Dive Brief:
- A bankruptcy judge has dismissed two lawsuits seeking total damages of $1.3 billion from the builders of Freeport LNG’s $14 billion gas export terminal, after a June 2022 explosion knocked the Freeport, Texas, facility offline for eight months, per a Nov. 21 news release.
- Insurers filed suit on July 5 against San Antonio-based Zachry and its joint venture partners, Japanese engineering firm Chiyoda International Corp. and CB&I of The Woodlands, Texas, claiming they caused the explosion by failing to install safeguards that could have alerted facility operators before the incident, according to the release from Houston-based Hicks Thomas, the builders’ legal representative.
- The judge in the U.S. Bankruptcy Court for the Southern District of Texas ruled that the contracts governing the project’s construction precluded the insurers’ lawsuit and said that they didn’t have standing to file suit against the builders, according to the release.
Dive Insight:
The builders’ attorney said the case highlights the importance of risk allocation for contractors involved in multibillion-dollar projects.

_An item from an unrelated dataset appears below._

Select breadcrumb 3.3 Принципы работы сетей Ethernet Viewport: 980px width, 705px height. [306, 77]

Speaking on behalf of Zachry in a November hearing on its motion to dismiss, attorney John Thomas said that risk allocations were essential to safeguarding contractors that build megaprojects like the Freeport LNG facility, according to the news release. Thomas underscored that Freeport LNG’s own investigation attributed the incident to “operator error.”
In the lawsuit, Allianz and other insurers — Lloyd’s of London, Great Lakes Insurance SE, GuideOne National Insurance Co. and Tokio Marine America Insurance Co. — sought reimbursement from the builders for insurance payments they made to Freeport LNG for its losses, including profits wiped out while the facility was shut down for repairs.

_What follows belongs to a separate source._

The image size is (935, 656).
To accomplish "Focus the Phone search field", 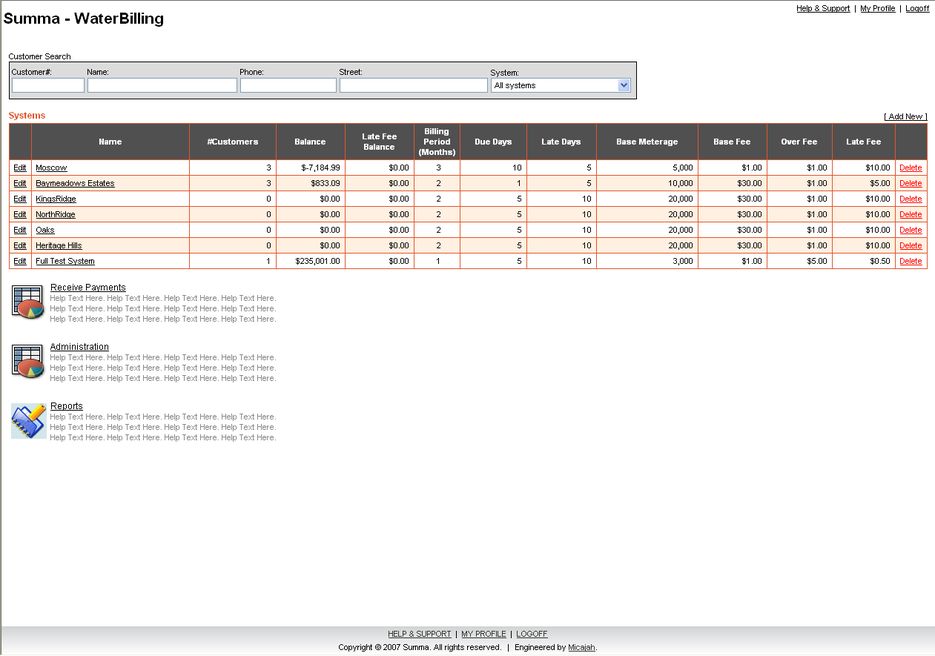I will click(x=288, y=86).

Another suit was filed on the same day in the same court on behalf of a separate group of insurers regarding the same incident.

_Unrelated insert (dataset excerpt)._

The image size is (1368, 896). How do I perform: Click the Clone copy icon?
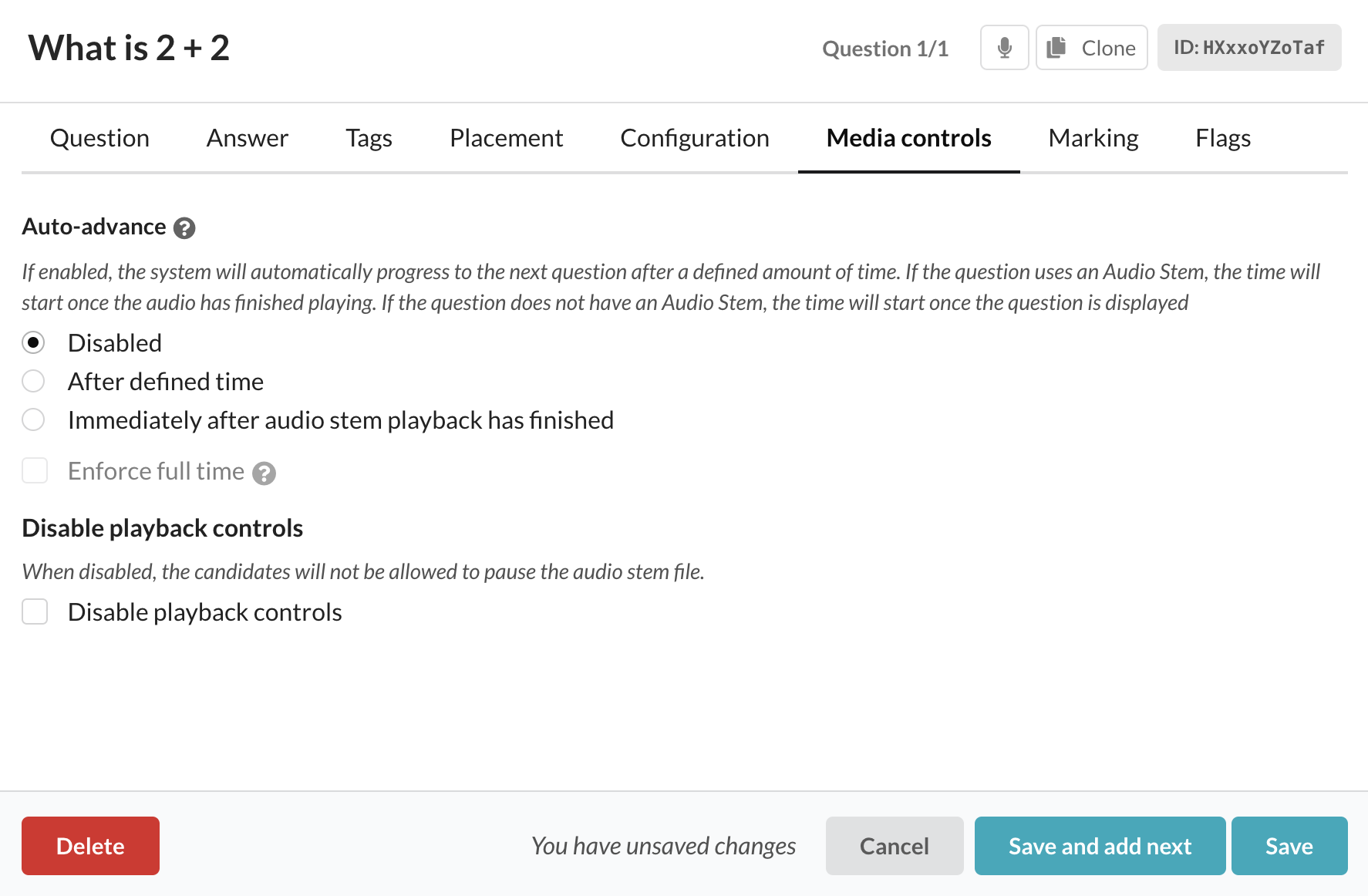tap(1056, 48)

Lloyd’s of London and Freeport LNG declined to comment on the case. The other insurers did not immediately respond to Construction Dive’s request for comment.
In both lawsuits, Zachry argued that when Freeport LNG and its contractors entered engineering, procurement and construction services contracts, they agreed to various risk-allocation provisions, per the release. Those included an obligation for Freeport LNG to obtain its own property insurance to cover such losses and a waiver of subrogation claims against the contractor group.
Judge Marvin Isgur agreed and ruled that the contracts governing Zachry’s construction of the facility precluded the insurers’ lawsuit.
It’s good news for the embattled builder: Zachry already filed for Chapter 11 bankruptcy protection in May due to cost overruns on another massive methane gas project, the Golden Pass LNG export terminal in Port Arthur, Texas, owned by ExxonMobil and Qatar Energy. Zachry said that construction of the facility was at least $2.4 billion over the original budget, causing it to hemorrhage money and eventually exit the project.